ELENA MONTESINOS « TMF PRESENTS: UNRELEASED »
Enregistrement : 11/07/2021
Mise en ligne : 11/07/2021
Où l'on retrouve notre camarade genevoise au sommet de son art, toujours aussi révoltée, narquoise et irrévérencieuse. N'épargnant rien, ni personne, à commencer par la stupidité des élites et des puissances financières, l'absurde baudruche spéculative qu'est devenu le marché de l'art ou encore le microcosme volontiers égotique et conflictuel de la « révolte citoyenne ».
Propos recueillis par Laurent Courau.
Portrait pyromane d'Elena Montesinos par Laurent Guiraud.
Comme souvent dans mon parcours un peu chaotique et parsemé d’embûches, ma détermination n’a pas de limites ni de date de péremption.

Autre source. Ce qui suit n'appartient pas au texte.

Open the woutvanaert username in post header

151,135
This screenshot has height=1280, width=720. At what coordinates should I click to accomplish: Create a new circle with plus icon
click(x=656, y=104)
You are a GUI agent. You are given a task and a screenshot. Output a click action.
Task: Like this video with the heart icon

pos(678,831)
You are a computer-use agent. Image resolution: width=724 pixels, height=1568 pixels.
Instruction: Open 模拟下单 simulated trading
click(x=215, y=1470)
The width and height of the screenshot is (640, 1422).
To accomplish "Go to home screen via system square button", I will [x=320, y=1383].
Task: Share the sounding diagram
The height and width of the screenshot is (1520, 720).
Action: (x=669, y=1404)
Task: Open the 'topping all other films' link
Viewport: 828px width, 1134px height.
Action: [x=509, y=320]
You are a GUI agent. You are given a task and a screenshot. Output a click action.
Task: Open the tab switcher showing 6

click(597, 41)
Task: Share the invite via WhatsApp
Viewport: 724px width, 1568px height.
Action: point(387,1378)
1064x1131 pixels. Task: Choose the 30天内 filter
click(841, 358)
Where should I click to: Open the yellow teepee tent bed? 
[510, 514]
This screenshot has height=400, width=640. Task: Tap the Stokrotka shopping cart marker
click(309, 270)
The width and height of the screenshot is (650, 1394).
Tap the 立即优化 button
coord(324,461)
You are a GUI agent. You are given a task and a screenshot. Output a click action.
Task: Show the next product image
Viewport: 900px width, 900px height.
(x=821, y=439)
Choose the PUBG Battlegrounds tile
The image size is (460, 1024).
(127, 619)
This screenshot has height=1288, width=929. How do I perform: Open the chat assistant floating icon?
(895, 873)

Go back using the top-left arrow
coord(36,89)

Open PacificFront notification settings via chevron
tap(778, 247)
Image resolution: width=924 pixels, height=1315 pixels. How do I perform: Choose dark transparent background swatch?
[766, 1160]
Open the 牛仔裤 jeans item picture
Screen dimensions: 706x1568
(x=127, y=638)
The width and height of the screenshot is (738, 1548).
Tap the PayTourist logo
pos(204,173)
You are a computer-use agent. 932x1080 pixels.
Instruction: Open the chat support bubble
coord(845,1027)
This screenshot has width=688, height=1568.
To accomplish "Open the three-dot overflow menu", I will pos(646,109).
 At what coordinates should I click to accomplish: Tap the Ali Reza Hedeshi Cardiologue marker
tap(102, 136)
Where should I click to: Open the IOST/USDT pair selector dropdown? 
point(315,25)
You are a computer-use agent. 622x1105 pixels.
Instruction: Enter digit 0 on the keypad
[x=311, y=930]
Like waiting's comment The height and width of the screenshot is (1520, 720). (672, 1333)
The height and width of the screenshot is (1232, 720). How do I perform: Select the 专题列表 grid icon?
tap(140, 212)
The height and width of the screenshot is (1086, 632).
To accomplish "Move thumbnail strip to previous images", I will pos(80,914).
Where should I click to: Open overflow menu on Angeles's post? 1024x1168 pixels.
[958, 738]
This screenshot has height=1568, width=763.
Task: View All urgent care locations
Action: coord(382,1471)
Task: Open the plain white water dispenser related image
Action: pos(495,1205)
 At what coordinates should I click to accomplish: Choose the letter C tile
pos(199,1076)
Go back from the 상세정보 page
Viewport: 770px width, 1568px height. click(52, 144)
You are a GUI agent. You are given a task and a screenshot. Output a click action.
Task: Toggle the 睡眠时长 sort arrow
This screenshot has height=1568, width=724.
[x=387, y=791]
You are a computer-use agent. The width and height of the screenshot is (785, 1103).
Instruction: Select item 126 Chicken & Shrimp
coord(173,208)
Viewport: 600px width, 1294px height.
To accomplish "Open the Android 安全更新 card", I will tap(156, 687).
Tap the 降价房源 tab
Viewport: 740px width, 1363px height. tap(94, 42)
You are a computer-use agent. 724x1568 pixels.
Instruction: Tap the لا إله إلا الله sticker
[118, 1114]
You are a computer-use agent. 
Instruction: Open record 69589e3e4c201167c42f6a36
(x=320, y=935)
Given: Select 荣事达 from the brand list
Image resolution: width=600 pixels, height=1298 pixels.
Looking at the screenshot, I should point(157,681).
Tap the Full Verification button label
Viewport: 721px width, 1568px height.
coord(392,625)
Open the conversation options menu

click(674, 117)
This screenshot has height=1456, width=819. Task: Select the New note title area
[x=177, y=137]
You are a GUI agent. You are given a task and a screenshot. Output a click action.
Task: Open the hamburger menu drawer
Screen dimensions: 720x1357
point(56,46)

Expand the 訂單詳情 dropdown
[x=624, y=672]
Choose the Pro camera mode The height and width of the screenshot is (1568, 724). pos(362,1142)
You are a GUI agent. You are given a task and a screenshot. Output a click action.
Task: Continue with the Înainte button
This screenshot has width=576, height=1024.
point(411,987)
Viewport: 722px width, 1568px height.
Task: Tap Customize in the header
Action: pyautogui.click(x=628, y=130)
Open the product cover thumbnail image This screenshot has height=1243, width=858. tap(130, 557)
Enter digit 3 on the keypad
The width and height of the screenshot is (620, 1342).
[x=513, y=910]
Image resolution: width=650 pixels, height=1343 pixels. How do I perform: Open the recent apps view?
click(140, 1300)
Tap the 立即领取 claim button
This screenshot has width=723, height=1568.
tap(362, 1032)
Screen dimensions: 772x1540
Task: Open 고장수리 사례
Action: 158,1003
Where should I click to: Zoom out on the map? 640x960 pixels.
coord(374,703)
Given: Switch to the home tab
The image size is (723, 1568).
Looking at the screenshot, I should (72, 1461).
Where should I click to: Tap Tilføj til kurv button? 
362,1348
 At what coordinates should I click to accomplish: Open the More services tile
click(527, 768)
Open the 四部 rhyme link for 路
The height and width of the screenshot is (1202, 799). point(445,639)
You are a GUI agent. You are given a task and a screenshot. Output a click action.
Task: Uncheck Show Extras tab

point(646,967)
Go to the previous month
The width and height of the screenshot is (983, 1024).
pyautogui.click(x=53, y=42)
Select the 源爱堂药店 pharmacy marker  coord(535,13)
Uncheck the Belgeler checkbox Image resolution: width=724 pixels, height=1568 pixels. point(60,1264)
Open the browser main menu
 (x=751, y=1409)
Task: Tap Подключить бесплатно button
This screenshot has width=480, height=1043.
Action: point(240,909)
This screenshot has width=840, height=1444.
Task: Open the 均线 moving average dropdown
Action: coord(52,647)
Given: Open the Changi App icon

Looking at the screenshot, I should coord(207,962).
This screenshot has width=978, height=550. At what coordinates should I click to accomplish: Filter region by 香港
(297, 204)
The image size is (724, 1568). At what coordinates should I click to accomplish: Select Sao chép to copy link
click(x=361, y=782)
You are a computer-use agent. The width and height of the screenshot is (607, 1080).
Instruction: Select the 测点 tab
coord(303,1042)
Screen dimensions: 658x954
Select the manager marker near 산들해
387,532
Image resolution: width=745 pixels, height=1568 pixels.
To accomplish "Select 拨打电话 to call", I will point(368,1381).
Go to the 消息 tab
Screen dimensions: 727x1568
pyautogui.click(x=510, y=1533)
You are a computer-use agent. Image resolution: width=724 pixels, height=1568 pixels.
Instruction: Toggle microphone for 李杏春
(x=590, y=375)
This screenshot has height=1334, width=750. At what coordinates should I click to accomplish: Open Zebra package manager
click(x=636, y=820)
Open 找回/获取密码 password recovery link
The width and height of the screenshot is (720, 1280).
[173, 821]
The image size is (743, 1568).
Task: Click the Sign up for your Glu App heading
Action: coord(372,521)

Ces idées enfouies au fond de mes tiroirs - dont certaines depuis plusieurs décennies - n’attendaient que cette occasion pour être enfin partagées publiquement ! Leur forme actuelle est un descriptif purement conceptuel, mais qui sait ? Certains de ces projets pourraient peut-être finalement se concrétiser un de ces jours, pour de bon, suite à cette publication.
L’immense majorité des propositions que contient TMF Presents: Unreleased s’avère très drôle, sinon violemment sarcastique. Est-ce que la dérision constitue le dernier rempart envisageable face à un désespoir total et irrémédiable ? (sourire)
Absolument. Je crois en la puissance universelle et salvatrice du Grand Eclat De Rire comme antidote suprême à la stupidité saumâtre et sans bornes dans laquelle nous sommes en train de nous embourber.
Tu crois qu’il encore possible de secouer et de déranger l’establishment artistique ? Ou au contraire, est-ce que la capacité d’absorption des institutions et du marché de l’art s’est développée jusqu’à englober les formes de création les plus transgressives ? Question récurrente que soulève, par exemple, la tenue de Get a Nerve, alter ego « rebelle » de la foire d’art contemporain Artgenève.
Oui, il est possible de tracer son chemin en dehors des sentiers battus, mais cela demande toutefois d’être parfaitement affranchi des règles en vigueur dans le milieu duquel on tente de s’émanciper.
Dans mon cas, mon travail n’étant pas marchand, je ne me préoccupe pas de plaire ni de convaincre qui que ce soit. Ma démarche a une fonction de garde-fou, qui s’adresse à celles et ceux qui se sentent concerné(e)s. Les autres peuvent passer leur chemin, et l’establishment en fait partie. En gros, comme j’aime à le répéter souvent : « chacun sa merde ».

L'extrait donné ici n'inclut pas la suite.